Passage:
§
"transcription-(or lineage) as visual"

Leslie Scalapino

Written on commission for Atelos Press, R-hu was begun in Oakland, California, as an ‘experiment’ for traveling in—and thus was continued in—China and Mongolia, and completed in Oakland.

“transcription—(or lineage) as visual” is reprinted from Leslie Scalapino’s R-hu, published by Atelos in 2000.


         Bernadette Mayer’s choice is writing as “experiments” in the scientific sense of a set of perimeters or structure designed to enable discovery (“an operation carried out under controlled conditions in order to discover an unknown effect or law”). Examples of this mode are her books Studying Hunger and Midwinter Day, the first being a month-long period-of-time as structure of the book, the second being a single day as the structure/process of the experiment. The pressure or the looseness of time in (or as being) a designated time-period has itself an effect on what occurs then.
        In Studying Hunger, she indicates wanting “to find a structure for MEMORY & you” associated with (or differentiated from) “language border which seems to separate, just barely, observation & analysis.”(1) Memory is not language-border?
         Is language-border present-time per se, as its function?

         The relation of memory (which can only be one person’s) and “you,” someone else, an object neither created by memory nor ‘dwelling’ in it—is placed beside language-border (always present-time) that which only barely separates observation and analysis. The discrepancy (language-border not being the same as memory) is the code that transcribes an event?
§
Dataset extract:

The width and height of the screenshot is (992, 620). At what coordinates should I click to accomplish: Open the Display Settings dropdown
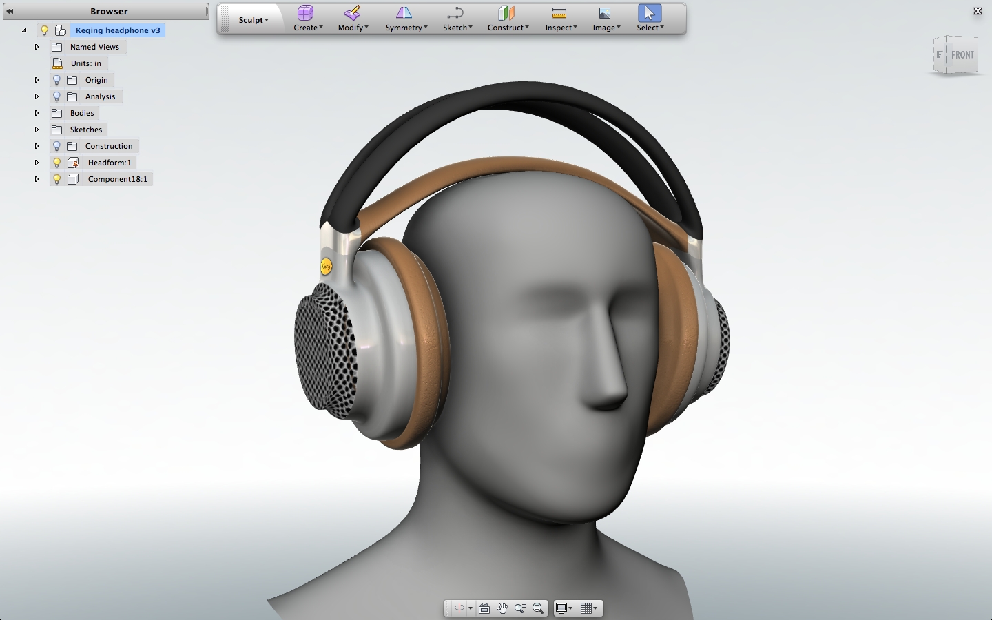(x=564, y=608)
§
Given problem: Continue the essay on Bernadette Mayer's writing as experiment, picking up right after its last sentence.

Answer to this task:
          Mayer says:”I had an idea before this that if a human, a writer, could come up with a workable code, or shorthand, for the transcription of every event, every motion, every transition of his or her own mind, & could perform this process of translation on himself, using the code, for a 24-hour period, he or we or someone could come up with a great piece of language/information.”(2)
         In these two writing experiments that are ‘on’ experience, Mayer has to be separated from the experience by the structure/design of the experiment.
She may mean transcription of every event, every motion, every transition of one’s mind—is looking intensely at the mind’s present, which dissolves memory and language border. In this dissolution the two, always separate from each other but as if ‘solely’ able to transcribe each other, are simultaneous.
         There should be no lineage in order to see what the mind is. That’s just a construct, also. As lineage is an order, an ordering.
        
Transcription (as writing) of mind or transcription of one’s/the person’s characteristics is different from the “social.” This is related to lineage.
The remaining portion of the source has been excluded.